◆ What you will do ◆
The lines to be extracted run from the start of the listing through the line containing "Distributor (190, 2391)"; copy them exactly and nothing else.

◆ Given records ◆
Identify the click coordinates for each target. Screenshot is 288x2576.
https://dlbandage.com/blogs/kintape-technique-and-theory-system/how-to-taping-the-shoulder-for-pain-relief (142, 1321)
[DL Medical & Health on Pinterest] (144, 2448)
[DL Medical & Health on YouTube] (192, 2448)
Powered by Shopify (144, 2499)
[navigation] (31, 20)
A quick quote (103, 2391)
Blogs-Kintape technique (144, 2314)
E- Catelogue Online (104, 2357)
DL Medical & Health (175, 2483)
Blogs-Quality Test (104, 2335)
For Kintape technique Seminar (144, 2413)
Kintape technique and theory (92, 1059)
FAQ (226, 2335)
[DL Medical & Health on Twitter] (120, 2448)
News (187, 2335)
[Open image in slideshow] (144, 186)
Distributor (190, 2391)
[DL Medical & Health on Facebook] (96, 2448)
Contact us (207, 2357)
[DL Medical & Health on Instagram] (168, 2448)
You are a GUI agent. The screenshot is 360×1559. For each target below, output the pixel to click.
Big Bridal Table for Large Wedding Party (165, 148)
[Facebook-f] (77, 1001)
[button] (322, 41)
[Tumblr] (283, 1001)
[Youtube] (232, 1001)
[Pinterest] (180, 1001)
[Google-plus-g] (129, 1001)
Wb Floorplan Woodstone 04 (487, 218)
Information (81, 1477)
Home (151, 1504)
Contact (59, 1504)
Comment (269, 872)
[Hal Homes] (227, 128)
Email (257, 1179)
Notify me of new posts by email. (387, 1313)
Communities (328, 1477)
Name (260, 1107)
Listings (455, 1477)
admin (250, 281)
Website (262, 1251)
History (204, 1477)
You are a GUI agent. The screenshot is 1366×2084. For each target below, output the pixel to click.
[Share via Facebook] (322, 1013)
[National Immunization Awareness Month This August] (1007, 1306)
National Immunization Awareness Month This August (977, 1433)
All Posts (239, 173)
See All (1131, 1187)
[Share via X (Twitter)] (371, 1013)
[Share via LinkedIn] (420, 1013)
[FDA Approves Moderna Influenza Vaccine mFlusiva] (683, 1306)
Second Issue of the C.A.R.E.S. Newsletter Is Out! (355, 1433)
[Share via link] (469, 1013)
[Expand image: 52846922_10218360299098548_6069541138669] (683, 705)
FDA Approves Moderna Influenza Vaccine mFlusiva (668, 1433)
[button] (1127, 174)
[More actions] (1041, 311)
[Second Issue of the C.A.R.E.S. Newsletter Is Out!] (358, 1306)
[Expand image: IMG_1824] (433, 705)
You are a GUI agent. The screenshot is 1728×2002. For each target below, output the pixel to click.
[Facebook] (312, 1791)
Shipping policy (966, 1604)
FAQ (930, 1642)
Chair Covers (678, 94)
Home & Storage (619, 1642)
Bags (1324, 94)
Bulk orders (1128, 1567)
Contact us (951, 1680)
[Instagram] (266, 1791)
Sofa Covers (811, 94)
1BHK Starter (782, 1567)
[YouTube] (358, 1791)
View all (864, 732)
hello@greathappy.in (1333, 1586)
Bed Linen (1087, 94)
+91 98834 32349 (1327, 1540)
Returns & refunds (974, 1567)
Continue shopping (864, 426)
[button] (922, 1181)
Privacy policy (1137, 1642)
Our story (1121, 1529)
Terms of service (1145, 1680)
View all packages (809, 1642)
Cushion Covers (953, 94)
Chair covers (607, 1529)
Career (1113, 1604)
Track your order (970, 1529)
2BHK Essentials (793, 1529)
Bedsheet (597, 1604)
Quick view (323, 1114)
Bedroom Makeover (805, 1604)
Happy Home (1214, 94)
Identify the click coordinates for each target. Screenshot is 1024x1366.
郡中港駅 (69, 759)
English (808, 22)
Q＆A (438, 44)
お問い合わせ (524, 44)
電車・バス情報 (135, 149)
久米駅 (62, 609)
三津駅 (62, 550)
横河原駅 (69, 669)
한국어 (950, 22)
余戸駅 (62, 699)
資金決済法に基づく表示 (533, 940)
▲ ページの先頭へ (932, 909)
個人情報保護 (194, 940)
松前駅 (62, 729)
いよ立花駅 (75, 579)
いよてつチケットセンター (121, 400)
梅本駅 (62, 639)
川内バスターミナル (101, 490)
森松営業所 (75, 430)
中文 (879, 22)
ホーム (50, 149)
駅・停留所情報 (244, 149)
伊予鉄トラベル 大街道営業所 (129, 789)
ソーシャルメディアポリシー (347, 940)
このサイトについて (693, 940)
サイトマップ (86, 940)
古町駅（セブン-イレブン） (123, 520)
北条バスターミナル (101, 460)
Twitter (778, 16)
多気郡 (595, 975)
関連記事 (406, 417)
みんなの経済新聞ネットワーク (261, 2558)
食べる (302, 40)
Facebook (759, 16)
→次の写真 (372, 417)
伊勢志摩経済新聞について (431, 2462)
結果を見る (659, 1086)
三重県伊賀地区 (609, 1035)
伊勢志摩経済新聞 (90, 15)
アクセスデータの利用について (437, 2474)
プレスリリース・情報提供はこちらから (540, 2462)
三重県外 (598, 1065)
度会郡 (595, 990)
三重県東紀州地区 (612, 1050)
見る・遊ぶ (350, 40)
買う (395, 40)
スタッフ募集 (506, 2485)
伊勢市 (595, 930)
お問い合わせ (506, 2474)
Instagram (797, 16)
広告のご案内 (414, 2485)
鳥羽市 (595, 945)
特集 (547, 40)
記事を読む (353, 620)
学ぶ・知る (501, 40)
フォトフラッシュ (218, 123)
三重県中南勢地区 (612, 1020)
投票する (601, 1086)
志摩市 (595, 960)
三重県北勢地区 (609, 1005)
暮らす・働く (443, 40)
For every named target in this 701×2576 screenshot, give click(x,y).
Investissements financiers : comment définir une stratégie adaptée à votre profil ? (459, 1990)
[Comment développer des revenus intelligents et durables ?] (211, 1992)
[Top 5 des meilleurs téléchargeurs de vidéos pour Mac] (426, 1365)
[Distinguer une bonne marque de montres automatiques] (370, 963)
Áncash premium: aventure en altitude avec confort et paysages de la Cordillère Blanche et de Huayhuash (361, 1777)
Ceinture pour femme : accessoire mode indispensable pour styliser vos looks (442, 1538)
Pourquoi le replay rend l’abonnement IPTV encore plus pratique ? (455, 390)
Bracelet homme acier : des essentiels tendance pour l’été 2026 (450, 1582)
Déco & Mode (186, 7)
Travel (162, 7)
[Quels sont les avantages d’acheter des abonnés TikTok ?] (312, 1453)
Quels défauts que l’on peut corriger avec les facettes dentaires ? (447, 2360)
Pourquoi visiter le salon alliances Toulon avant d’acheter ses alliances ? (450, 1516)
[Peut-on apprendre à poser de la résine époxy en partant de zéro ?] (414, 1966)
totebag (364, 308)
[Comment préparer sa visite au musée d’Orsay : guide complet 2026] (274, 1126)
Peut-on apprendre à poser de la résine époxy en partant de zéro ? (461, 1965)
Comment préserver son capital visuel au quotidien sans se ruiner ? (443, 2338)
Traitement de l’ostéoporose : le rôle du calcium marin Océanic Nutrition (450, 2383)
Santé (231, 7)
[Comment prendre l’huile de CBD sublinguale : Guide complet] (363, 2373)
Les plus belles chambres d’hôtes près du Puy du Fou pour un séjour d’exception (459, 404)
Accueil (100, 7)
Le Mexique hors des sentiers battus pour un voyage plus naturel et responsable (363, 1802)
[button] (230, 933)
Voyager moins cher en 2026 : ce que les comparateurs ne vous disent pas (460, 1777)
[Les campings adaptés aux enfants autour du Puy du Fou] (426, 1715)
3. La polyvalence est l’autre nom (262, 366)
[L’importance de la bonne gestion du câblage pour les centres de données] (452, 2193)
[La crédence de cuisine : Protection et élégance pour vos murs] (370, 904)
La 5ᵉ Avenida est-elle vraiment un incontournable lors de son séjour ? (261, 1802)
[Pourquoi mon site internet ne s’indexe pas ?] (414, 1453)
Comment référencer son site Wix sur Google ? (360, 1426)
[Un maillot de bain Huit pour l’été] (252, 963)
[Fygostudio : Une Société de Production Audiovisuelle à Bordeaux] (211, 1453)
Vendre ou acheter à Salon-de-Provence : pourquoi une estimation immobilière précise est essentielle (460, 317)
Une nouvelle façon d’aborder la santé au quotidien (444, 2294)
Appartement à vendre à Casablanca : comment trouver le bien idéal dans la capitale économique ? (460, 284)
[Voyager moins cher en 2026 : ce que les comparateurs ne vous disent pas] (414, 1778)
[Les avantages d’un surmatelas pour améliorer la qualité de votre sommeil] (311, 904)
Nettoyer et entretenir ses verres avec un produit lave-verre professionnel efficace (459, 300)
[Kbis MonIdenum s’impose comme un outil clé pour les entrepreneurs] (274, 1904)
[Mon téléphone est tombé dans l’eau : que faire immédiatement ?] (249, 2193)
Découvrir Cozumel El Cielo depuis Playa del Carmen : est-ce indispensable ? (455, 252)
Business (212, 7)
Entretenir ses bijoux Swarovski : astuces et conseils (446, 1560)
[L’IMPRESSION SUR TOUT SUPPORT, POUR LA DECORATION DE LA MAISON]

◆ Output below ◆
Identify the click coordinates for each target. Screenshot is 288x2576.
https://dlbandage.com/blogs/kintape-technique-and-theory-system/how-to-taping-the-shoulder-for-pain-relief (142, 1321)
[DL Medical & Health on Pinterest] (144, 2448)
[DL Medical & Health on YouTube] (192, 2448)
Powered by Shopify (144, 2499)
[navigation] (31, 20)
A quick quote (103, 2391)
Blogs-Kintape technique (144, 2314)
E- Catelogue Online (104, 2357)
DL Medical & Health (175, 2483)
Blogs-Quality Test (104, 2335)
For Kintape technique Seminar (144, 2413)
Kintape technique and theory (92, 1059)
FAQ (226, 2335)
[DL Medical & Health on Twitter] (120, 2448)
News (187, 2335)
[Open image in slideshow] (144, 186)
Distributor (190, 2391)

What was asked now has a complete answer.